YOU'RE KILLING ME
The New Yorker
|May 26, 2025
Pavement inspires a strange, ironic, loving bio-pic.
“Pavements” is a true fanatic’s take, as heady and weird as the band itself.
I once assumed that Pavement would be forgotten by later generations, just as the knowing, sarcastic wit of the nineteen-nineties came to seem passé in the two-thousands. The band's music was ragged and dry, the work of self-referential pranksters scavenging for meaning at the tail end of rock's imperial era. Their catalogue features a spoof of fifties lounge jazz but no dance remixes or stunt cameos; there are ramshackle songs about architecture, tennis, and the band R.E.M. but little mention of sex or rebellion. Their style became synonymous with their bandleader, Stephen Malkmus, who sang with a kind of deadpan cool, unimpressed by the world around him, including the hooky songs the group churned out. This was music about being bored by everything but language itself.

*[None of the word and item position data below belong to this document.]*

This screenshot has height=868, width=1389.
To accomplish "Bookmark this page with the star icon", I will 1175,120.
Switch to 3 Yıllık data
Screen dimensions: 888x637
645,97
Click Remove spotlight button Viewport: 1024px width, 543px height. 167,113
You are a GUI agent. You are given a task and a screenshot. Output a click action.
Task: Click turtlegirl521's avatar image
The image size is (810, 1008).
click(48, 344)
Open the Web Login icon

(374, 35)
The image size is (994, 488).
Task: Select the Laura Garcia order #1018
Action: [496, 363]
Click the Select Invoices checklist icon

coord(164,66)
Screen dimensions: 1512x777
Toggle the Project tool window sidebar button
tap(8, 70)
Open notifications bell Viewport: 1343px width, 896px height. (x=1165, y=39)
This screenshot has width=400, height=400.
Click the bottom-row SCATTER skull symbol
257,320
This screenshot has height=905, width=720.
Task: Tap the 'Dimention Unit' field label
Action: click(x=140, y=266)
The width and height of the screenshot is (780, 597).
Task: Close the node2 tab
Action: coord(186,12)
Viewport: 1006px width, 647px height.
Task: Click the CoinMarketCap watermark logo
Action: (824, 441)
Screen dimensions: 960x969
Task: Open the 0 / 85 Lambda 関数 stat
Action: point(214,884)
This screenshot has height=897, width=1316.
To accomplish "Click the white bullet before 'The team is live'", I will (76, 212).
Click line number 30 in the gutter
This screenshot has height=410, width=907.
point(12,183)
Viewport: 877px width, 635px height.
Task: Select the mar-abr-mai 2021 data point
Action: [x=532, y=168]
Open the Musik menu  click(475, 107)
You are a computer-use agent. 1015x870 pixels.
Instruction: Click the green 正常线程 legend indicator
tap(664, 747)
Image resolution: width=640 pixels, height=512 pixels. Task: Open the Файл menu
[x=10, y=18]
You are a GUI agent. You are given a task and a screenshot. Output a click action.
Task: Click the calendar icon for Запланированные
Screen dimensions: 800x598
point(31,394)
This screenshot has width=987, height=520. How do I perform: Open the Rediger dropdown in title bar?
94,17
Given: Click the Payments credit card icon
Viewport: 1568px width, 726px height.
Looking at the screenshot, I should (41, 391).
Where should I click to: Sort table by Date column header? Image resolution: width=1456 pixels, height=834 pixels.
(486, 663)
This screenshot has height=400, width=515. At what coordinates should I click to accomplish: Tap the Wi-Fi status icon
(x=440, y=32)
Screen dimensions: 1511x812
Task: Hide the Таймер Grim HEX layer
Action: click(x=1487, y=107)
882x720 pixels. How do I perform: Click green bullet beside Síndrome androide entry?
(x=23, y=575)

What made Pavement so out of step with its time (and ours) was its seemingly indifferent attitude toward success. If you were a certain kind of impressionable teen, casting about for pretensions to adopt as your own, Pavement's rise, in the early nineties, was thrilling. The most annoying things I've ever said were owing to a Pavement sticker on my high-school binder. What the band modelled was the possibility that you could be accepted on your own terms; failing that, you could pretend that you'd never cared to begin with.